**EXTRACT TO READ:**
The school said a professor established the scholarship in 2013 in remembrance of his father. Since its launch, seven students including Cho’s daughter were selected as recipients. While other students each received a one-time payment of up to 1.5 million won, Cho’s daughter was awarded 2 million won for each of the six consecutive semesters.
The six other recipients were recommended by the school, but Cho’s daughter was hand-picked by the scholarship fund. “She was selected because the professor was her mentor,” a school official told the JoongAng Ilbo on Monday. “After she flunked the first semester, she was about to give up, so the professor gave her the scholarship to cheer her up.”
LKP Rep. Kwak Sang-do said she virtually robbed other students of the opportunity of getting the scholarships. He also questioned whether the professor involved was named to the prestigious post heading the Busan Medical Center this year because Cho pulled strings as a powerful presidential aide.
The JoongAng Ilbo called the professor for a comment, but he did not answer the calls.
The LKP also accused Cho and his family of having attempted to avoid paying debt they inherited from his deceased father while protecting the family money through complicated lawsuits. LKP Rep. Joo Kwang-deok said Cho’s younger brother even carried out a fake divorce to protect the wealth.
Cho’s father was head of a private school foundation, Ungdong School, and owner of a construction firm, Goryeo Construction Company. In 1996, the school awarded a construction deal worth 1.6 billion won to the company. Goryeo City Development, headed by Cho’s younger brother, was later signed as a subcontractor.
Both firms, however, went bankrupt in 1997 before receiving payment from Ungdong School. The two firms took out bank loans, worth 950 million won, for the project, and the Korea Technology Finance Corporation (KTFC) ended up paying the banks.
The credit guarantee provider later sued for reimbursement from Goryeo Construction Company and seven joint guarantors of the loans and won the suit in 2001. Cho’s parents and younger brother were among the joint guarantors ordered to pay the KTFC, but they did not do so.
The KTFC filed another suit in 2011, as the reimbursement order’s 10-year mandate was about to expire. It won again, and the reimbursement amount grew to 4 billion won to include interest. It still failed to collect the money.
Cho served as the director of the Ungdong School from 2007 till 2012.
A mysterious investment by Cho and his family was also raised by the LKP. Cho’s wife and two children agreed in July 2017 to invest a combined amount of nearly 7.5 billion won in a private equity fund, which was larger than the family’s reported wealth of roughly 5.6 billion won.

**TASK TO CARRY OUT:** Repeat word for word the passage of the news article above that opens with the words containing "The credit guarantee" and closes with "2007 till 2012.".

**RECORDS:**

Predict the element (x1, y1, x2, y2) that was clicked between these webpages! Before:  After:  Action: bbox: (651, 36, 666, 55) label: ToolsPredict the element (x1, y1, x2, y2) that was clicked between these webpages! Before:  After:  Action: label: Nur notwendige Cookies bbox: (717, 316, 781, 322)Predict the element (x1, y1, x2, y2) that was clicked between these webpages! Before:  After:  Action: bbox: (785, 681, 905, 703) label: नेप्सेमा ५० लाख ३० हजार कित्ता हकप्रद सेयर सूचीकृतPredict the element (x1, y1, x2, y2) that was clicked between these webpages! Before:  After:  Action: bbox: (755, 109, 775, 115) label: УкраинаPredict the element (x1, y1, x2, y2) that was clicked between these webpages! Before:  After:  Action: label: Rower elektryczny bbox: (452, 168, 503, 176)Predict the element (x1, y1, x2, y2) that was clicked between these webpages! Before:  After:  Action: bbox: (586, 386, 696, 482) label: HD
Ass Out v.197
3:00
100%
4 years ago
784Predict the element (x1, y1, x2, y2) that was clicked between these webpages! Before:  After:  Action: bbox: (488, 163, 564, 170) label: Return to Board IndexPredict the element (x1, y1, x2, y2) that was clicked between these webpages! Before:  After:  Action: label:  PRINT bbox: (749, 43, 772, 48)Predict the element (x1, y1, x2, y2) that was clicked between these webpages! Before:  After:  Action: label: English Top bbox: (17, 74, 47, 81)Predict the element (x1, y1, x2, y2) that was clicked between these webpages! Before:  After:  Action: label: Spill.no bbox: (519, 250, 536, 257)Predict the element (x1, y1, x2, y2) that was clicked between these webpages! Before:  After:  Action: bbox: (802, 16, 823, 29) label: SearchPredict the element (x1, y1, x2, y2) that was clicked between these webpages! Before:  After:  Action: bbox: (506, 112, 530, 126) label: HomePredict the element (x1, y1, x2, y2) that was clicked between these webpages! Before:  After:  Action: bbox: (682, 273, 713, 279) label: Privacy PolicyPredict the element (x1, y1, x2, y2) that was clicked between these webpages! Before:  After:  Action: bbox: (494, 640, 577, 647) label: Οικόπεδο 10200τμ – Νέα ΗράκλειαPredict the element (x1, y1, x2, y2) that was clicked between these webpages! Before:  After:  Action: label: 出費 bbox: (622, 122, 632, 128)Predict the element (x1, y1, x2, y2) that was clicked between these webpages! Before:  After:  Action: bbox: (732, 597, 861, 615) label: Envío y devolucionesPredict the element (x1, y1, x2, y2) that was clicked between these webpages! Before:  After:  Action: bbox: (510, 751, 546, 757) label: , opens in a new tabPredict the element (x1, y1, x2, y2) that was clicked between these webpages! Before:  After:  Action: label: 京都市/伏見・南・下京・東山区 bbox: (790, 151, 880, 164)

**YOUR RESPONSE:**
The credit guarantee provider later sued for reimbursement from Goryeo Construction Company and seven joint guarantors of the loans and won the suit in 2001. Cho’s parents and younger brother were among the joint guarantors ordered to pay the KTFC, but they did not do so.
The KTFC filed another suit in 2011, as the reimbursement order’s 10-year mandate was about to expire. It won again, and the reimbursement amount grew to 4 billion won to include interest. It still failed to collect the money.
Cho served as the director of the Ungdong School from 2007 till 2012.